Botsford had seen the show in Manhattan, and thought it was “hysterically funny.” He and Cline even read the script out loud together on the train going into the city. Wanting to bring some levity in the midst of the pandemic, the company got a cast together who rehearsed outdoors, and did a reading six feet apart. About 40 people showed up for that reading and the play was so well received, they did it twice more.

“At that time, we said, ‘Well, when we get back in action, let’s do this as a real play because it really, really, it really works,’’ Botsford said. “And so that’s exactly how I got interested in it. And that’s how we’re doing it now.”

John Patrick Shanley, who wrote this play, also wrote the movie film “Moonstruck.” The works are similar, in terms of sociocultural themes.

“Some of the themes are the same, sort of an obsession with moonlight and the moon, and romantic entanglements and confusions are very much the same as in Moonstruck, but with a different set of characters, a different set of circumstances, and all at the same time,” said Botsford. “It’s very, very funny and at the same time touching.”

But be forewarned.
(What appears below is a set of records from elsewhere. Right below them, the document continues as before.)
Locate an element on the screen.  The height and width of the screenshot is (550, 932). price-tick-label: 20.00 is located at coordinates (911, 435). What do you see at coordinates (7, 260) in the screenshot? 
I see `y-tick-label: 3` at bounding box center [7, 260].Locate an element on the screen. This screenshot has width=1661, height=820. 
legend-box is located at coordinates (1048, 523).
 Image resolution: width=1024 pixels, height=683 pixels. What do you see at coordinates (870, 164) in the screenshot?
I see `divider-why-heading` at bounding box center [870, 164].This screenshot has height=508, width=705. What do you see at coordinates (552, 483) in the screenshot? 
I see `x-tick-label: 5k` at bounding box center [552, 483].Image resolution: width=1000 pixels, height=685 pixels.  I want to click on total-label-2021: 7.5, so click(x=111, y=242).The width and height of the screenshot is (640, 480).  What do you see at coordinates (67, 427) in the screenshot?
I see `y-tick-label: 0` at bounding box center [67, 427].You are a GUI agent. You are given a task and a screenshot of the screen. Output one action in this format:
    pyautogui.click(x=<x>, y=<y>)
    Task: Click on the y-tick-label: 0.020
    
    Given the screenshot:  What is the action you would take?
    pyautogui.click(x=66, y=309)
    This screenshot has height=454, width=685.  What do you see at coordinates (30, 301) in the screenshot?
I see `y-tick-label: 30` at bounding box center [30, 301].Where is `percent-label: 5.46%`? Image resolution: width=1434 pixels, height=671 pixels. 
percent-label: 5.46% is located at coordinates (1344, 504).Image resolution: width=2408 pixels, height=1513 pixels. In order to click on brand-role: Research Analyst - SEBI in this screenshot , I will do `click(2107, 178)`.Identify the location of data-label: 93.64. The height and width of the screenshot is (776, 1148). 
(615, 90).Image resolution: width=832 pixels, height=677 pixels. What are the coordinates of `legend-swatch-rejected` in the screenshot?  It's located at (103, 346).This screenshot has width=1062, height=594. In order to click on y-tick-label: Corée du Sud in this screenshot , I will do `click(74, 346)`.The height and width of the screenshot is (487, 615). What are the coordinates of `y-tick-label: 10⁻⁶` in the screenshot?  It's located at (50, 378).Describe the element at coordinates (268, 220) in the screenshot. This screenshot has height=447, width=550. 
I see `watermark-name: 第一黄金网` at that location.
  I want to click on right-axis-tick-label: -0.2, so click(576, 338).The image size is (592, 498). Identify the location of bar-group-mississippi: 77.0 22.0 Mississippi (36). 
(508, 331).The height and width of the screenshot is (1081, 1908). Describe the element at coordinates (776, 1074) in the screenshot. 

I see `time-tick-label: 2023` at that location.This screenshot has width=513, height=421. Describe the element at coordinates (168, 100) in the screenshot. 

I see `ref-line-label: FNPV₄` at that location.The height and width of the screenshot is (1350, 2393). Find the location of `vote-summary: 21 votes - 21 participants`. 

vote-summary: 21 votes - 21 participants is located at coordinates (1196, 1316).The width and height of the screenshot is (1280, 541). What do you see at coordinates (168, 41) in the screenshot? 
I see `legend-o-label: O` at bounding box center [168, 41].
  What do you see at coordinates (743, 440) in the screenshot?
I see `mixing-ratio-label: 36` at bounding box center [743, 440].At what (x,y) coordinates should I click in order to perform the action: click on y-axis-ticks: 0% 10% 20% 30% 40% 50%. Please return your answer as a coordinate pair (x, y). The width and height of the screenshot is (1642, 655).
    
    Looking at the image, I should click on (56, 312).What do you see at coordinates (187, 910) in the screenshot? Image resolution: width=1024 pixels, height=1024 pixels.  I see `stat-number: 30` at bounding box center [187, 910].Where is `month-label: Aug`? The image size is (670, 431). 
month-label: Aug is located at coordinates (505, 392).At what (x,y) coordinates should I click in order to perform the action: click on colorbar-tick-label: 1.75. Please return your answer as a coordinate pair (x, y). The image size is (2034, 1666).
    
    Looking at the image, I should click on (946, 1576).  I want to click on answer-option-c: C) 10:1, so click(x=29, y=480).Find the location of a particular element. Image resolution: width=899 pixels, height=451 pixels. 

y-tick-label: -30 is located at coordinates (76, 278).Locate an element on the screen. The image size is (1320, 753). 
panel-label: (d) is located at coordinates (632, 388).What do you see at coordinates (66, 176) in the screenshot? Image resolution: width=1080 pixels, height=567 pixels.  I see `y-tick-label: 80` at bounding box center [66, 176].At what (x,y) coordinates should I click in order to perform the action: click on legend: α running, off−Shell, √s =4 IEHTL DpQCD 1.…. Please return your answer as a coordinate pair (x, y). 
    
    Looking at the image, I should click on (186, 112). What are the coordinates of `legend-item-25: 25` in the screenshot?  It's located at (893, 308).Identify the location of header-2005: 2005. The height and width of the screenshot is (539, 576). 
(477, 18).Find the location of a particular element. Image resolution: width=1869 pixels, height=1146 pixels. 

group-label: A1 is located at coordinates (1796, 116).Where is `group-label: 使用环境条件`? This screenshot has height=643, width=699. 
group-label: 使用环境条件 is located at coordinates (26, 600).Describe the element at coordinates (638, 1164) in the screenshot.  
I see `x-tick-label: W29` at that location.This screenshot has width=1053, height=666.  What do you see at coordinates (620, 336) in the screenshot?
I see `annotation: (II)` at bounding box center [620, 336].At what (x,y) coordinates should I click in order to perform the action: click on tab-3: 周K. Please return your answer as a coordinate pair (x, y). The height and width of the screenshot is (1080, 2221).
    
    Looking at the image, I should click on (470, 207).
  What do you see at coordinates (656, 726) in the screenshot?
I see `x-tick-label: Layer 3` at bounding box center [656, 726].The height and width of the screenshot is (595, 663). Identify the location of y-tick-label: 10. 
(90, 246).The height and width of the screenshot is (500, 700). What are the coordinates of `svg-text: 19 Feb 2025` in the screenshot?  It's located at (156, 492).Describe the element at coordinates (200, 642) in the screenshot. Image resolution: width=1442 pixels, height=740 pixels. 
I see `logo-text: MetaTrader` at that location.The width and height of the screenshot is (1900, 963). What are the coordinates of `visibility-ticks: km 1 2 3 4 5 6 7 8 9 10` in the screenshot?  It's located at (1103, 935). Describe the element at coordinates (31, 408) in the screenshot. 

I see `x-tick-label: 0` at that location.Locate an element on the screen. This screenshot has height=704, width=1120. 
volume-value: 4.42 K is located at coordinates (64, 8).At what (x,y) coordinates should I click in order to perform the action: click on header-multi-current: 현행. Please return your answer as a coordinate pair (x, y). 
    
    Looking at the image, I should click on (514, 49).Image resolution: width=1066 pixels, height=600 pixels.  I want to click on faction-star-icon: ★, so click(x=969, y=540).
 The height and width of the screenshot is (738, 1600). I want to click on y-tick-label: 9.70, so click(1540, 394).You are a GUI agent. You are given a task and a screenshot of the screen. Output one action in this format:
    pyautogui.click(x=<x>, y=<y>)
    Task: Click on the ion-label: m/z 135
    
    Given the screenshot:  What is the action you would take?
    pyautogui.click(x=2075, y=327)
This play is strictly an adult comedy, due to adult romances and some strong language.

“Some of that goes to the humor of it,” Botsford said.

Performances of “The Portuguese Kid” will run from May 25 through June 11 at Quogue Community Hall, 25 Jessup Avenue, Quogue. Shows are Thursdays and Fridays at 7 p.m., Saturdays at 8 p.m., and Sundays at 2:30 p.m. An additional matinee performance will be held Saturday, June 10, at 2:30 p.m. Two “talkbacks” with the cast will be held at the June 2 and June 9 performances. Lighting design is by Sebastian Paczynski; sound is by Seamus Naughton and costumes are by Teresa Lebrun. Tickets are $36 ($31 for seniors, $20 for students 25 and under) at hamptontheatre.org or 631-653-8955.